On October 13th, Foreign Minister Mélanie Joly, Canada’s Minister of Foreign Affairs visited Ewha for an intimate, closed-door discussion, followed by a 30-minute Q&A session where our GSIS students could ask questions that they felt were important regarding her work or the topics that were brought up. It was a very thought-provoking discussion that touched on a variety of exciting topics spanning from the Canada-Korea bilateral relationship, Canada’s Indo-Pacific Strategy in an evolving global context, and women’s role and leadership in politics, diplomacy and foreign affairs.

The lecture started with Dean Brendan Howe, from Ewha GSIS, providing an overview of Foreign Minister Joly’s milestones so far, as well as her areas of expertise, which range from women’s peace, international relations, cross-cultural communication, and business among others.

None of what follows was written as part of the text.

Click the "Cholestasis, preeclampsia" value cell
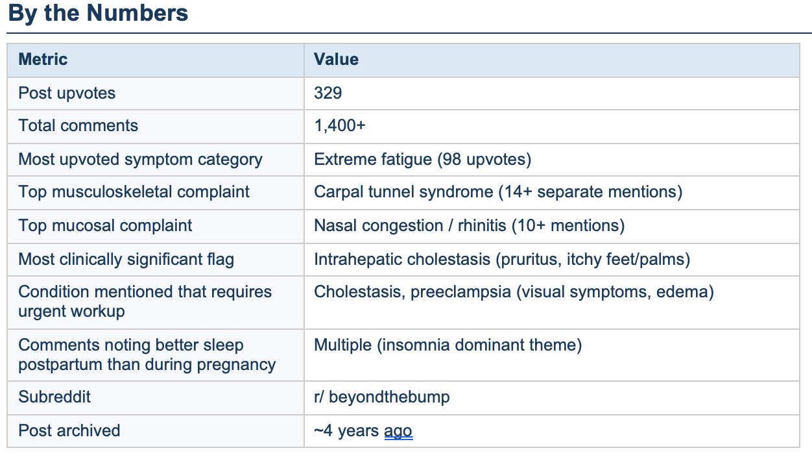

The talk came at a time when both Korea and Canada, in the context of their Comprehensive Strategic partnership, will release their Indo-Pacific strategies where deeper cooperation between both countries in many common interest areas is expected.

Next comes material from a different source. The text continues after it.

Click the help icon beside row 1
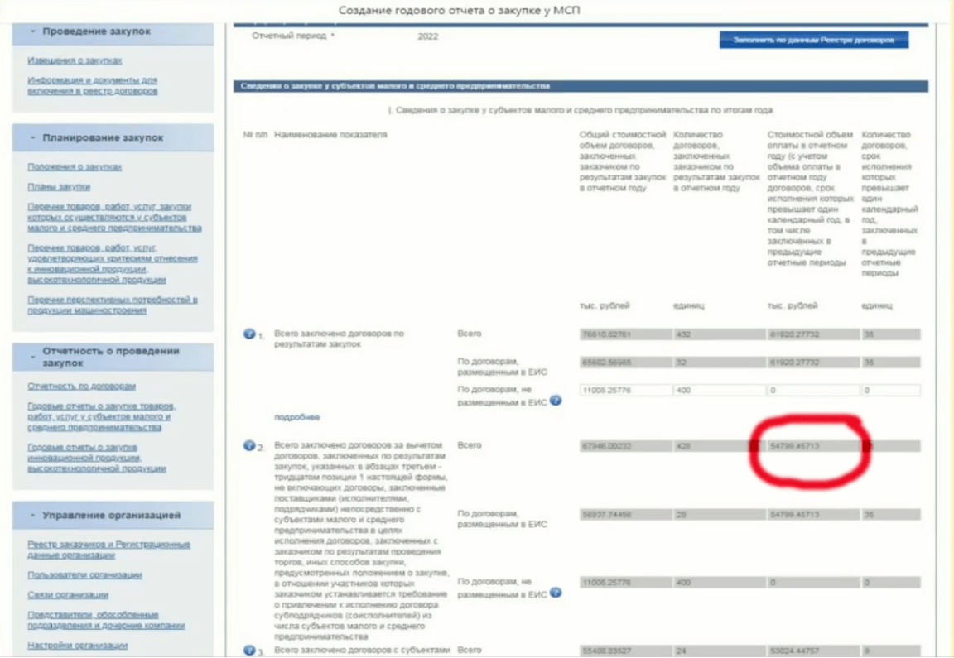 tap(248, 334)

Foreign Minister Joly was thrilled to be back in Korea after her last visit back in 2018 when she was the Heritage Minister of Canada, where she came to get to know more about the cultural powerhouse that Korea has become ever since the spread of Korean pop culture all over the world. 

During the talk, she expressed her concerns with the growing tensions both internationally, and in the Asia-pacific region – especially with the DPRK missile launches a few days prior to the talk, as well as the escalating tensions in the Taiwan Strait, and the South China Sea. In light of this context, she stressed the urgency for countries like Canada, Korea, and Japan, along with other countries, to work together. 

When it comes to further cooperation with Korea, both countries are working hard to increase trade and investment with each other, with Canada planning on exporting energy to Korea by 2025. When it comes to economic cooperation, AI and innovation are other key areas Canada wants to work with Korea. In the security area, Foreign Minister Joly stressed that Canada wants to play a bigger role since the future will take place in the Indo-Pacific region, and Canada has to take a more active role in the region to ensure security, hence why there have been efforts to further deepen cooperation with like-minded countries like Korea.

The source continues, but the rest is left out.